═══ STUDY MATERIAL
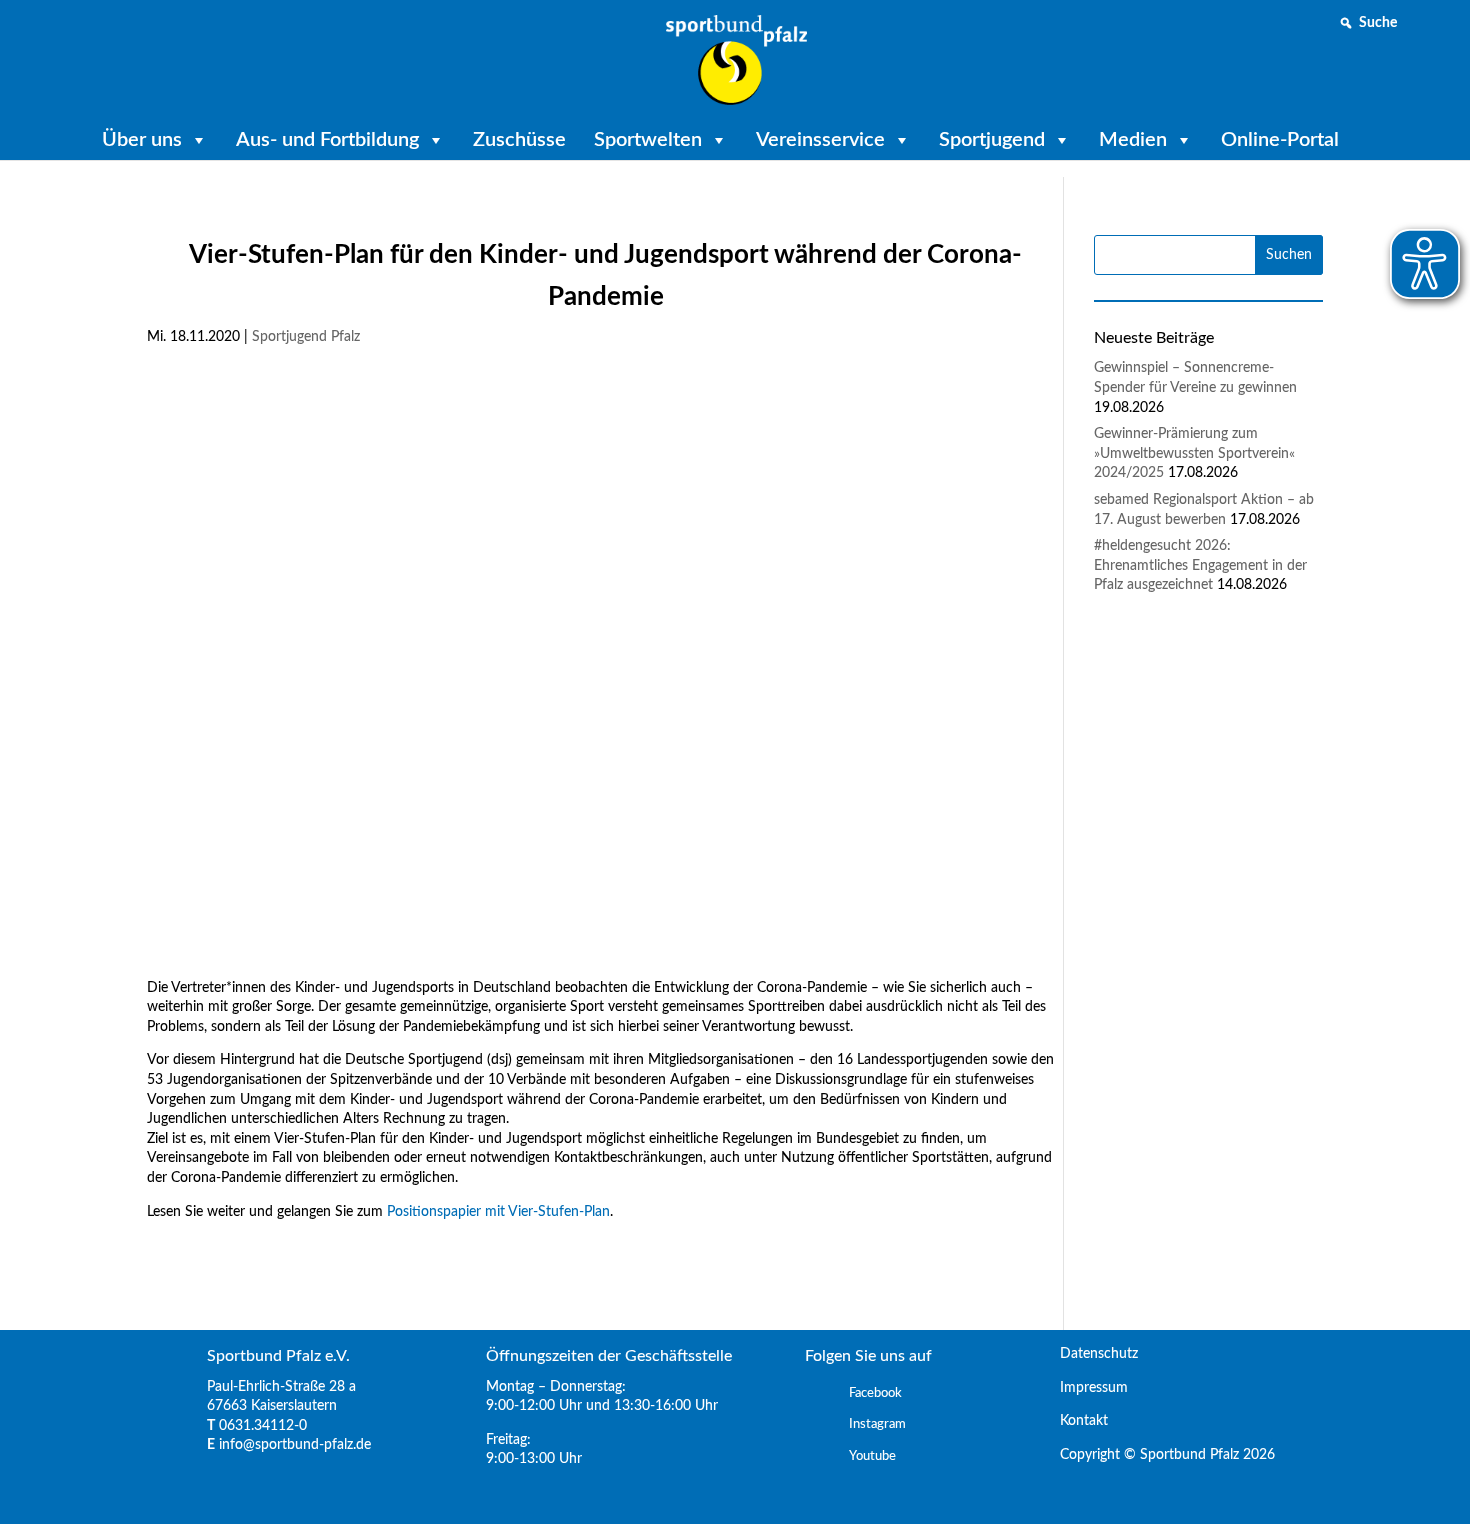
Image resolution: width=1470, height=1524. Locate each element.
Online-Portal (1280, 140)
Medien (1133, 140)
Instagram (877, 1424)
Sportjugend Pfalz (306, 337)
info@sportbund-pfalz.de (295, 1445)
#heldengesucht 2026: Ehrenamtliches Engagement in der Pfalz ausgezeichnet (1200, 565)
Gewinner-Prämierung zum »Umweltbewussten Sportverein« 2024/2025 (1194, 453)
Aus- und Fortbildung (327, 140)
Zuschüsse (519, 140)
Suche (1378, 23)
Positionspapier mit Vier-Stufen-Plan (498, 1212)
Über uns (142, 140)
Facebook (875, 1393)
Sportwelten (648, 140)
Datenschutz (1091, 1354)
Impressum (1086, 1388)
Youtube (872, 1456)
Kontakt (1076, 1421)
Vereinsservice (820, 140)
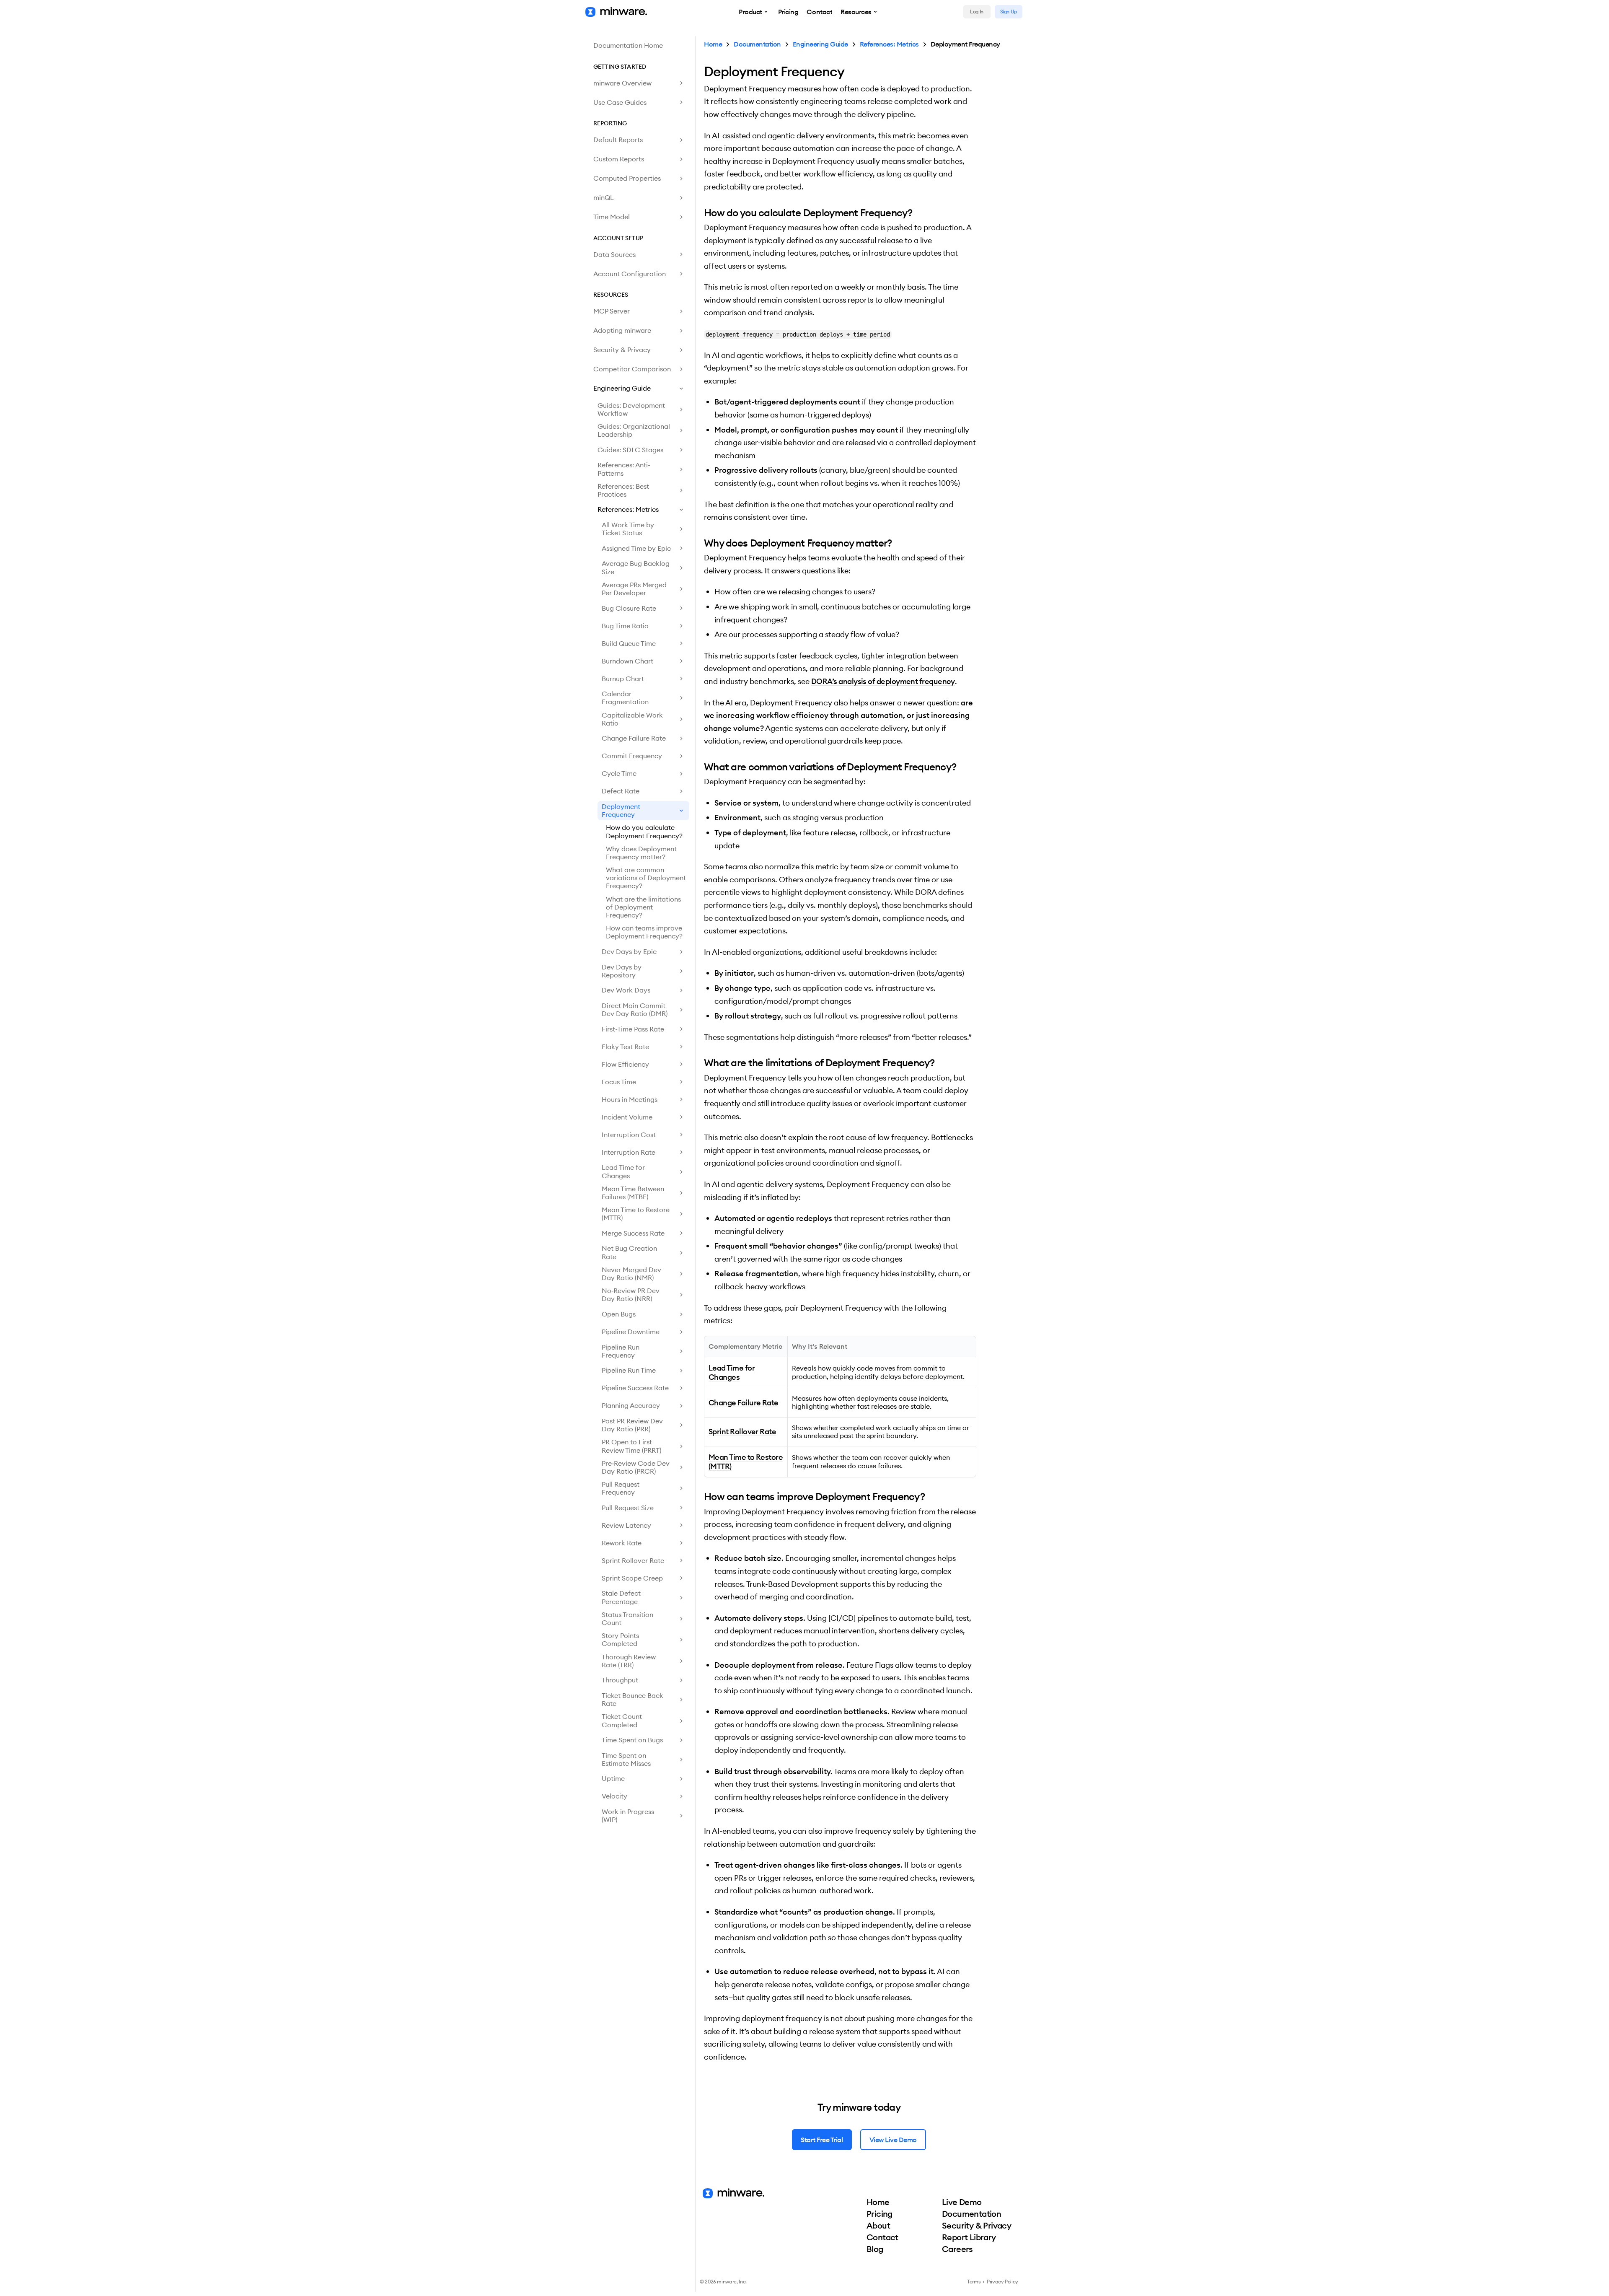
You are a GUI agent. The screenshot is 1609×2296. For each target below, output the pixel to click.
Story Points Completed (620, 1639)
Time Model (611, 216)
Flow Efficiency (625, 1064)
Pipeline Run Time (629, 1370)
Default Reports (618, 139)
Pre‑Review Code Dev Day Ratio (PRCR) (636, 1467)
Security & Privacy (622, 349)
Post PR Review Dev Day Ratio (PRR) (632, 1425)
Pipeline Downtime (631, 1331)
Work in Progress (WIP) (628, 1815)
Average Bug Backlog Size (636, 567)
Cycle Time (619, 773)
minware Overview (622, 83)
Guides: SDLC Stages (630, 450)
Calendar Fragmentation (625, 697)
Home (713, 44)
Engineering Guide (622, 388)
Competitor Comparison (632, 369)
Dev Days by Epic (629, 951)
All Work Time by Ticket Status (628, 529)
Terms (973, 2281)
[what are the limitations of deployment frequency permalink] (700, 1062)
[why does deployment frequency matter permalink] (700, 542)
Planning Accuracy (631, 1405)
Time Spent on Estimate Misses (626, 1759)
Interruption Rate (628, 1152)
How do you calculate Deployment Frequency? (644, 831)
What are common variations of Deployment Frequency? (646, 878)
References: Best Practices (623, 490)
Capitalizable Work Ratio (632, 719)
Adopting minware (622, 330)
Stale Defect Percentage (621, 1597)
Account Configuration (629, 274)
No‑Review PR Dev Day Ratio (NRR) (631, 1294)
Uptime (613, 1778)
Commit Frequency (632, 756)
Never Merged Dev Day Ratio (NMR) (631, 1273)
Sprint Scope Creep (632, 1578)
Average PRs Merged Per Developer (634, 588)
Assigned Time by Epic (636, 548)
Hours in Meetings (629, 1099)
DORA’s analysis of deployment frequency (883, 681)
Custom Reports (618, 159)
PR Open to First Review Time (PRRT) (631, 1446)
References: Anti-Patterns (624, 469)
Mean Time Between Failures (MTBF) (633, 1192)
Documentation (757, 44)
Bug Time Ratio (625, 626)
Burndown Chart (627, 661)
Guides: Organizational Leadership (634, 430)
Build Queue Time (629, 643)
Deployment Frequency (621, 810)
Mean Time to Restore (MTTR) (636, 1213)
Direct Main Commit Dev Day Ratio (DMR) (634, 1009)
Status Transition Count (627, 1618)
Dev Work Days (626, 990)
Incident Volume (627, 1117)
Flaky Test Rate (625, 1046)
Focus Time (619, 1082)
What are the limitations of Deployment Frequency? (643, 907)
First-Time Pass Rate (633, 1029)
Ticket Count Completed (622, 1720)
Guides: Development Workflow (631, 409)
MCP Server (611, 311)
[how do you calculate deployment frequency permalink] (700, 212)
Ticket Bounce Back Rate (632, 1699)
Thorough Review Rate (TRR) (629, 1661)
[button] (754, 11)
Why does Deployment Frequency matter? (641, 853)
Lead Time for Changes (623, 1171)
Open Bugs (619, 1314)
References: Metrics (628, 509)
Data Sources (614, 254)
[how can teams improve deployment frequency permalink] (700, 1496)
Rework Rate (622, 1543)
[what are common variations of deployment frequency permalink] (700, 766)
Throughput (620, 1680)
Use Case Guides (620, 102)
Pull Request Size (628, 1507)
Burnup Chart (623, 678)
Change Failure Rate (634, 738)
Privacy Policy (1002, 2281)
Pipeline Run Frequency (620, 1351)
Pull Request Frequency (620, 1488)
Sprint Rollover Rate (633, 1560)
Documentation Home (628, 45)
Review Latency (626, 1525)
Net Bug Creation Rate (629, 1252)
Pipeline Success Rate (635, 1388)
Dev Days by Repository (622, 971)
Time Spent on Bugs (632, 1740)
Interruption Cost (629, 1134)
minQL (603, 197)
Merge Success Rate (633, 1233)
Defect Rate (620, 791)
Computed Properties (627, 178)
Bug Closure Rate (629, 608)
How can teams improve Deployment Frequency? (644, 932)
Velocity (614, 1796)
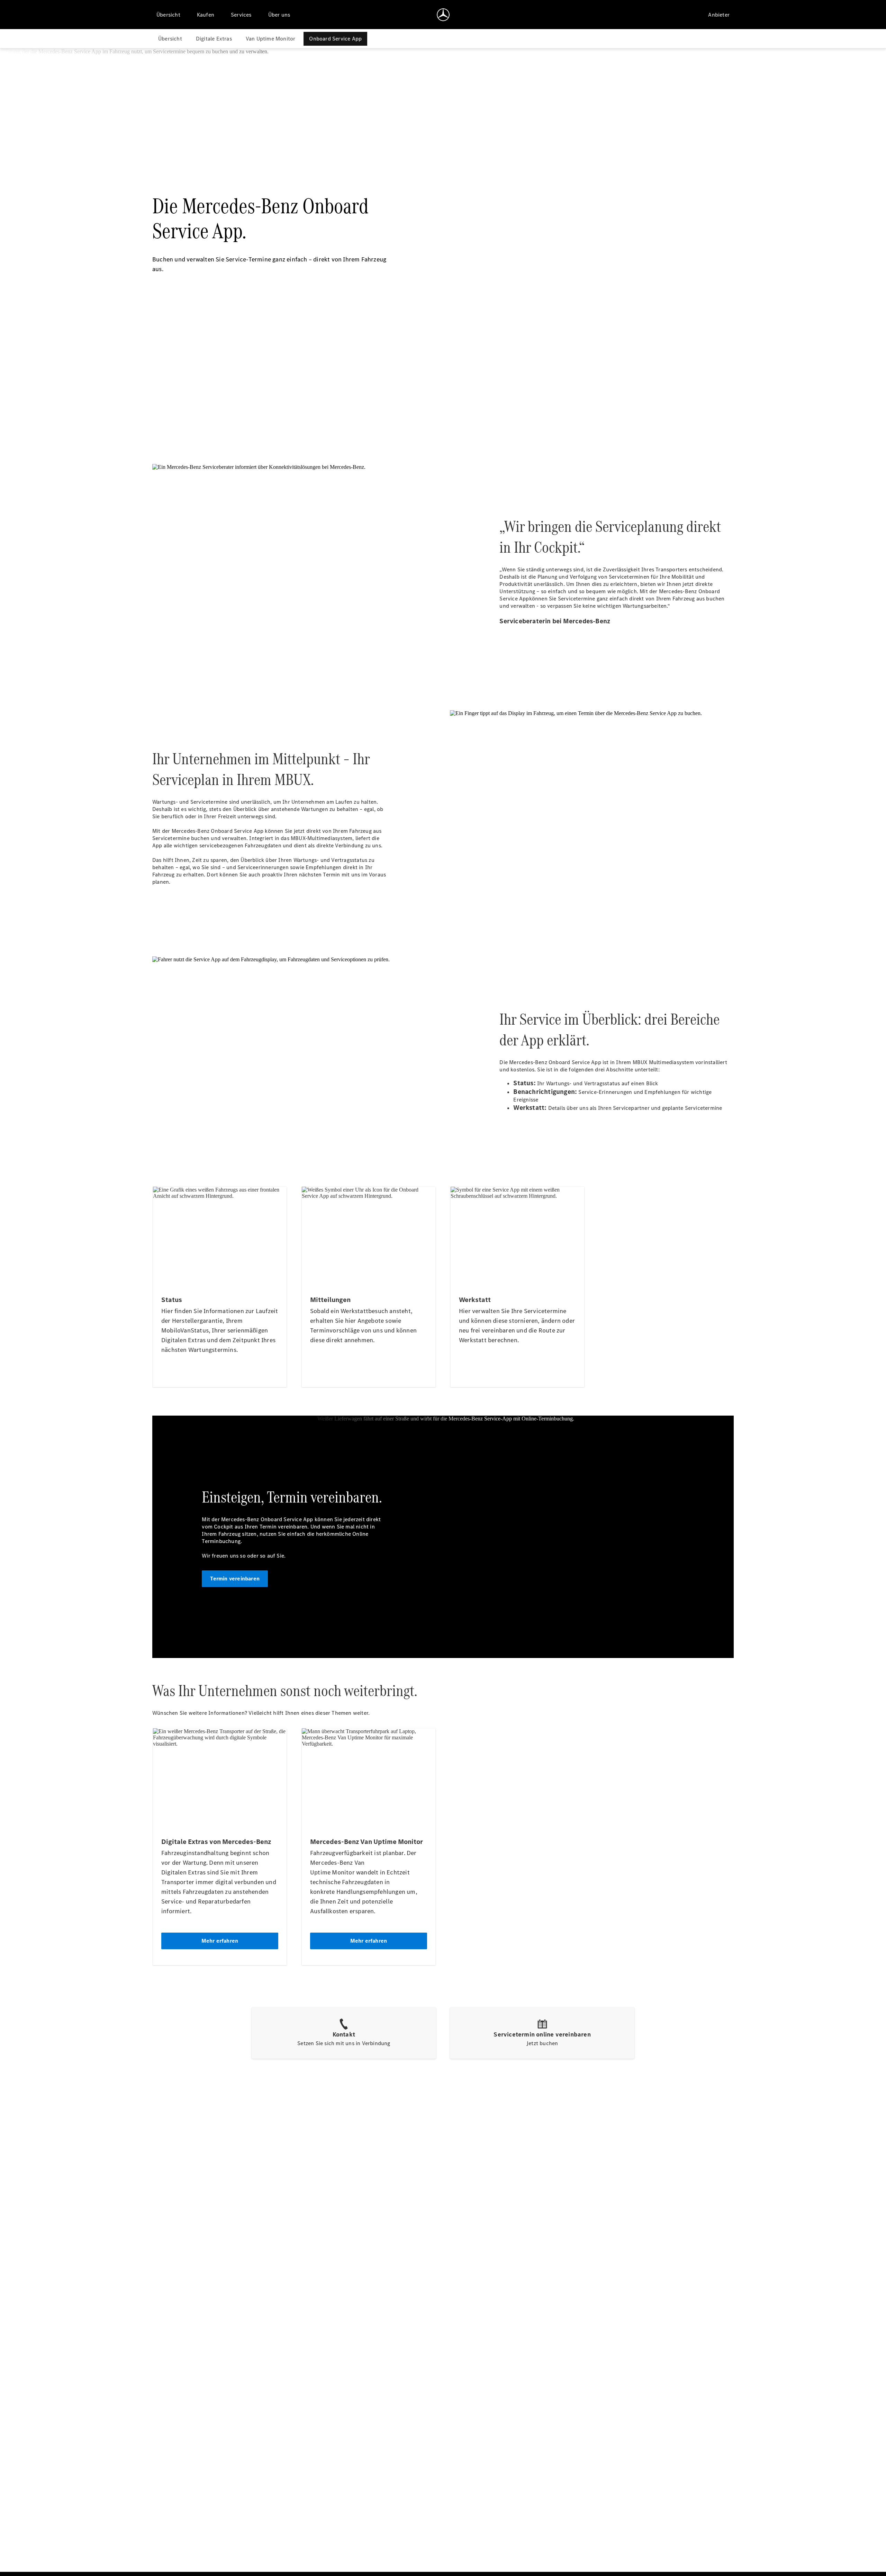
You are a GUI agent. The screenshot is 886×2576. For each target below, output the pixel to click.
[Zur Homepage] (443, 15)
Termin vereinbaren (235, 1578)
══════
__EXERCISE PROMPT__. Every line containing the string "Epic" should be pulled from the listing and copied.

__SOLVED EXERCISE__.
Dev Days by Epic (629, 951)
Assigned Time by Epic (636, 548)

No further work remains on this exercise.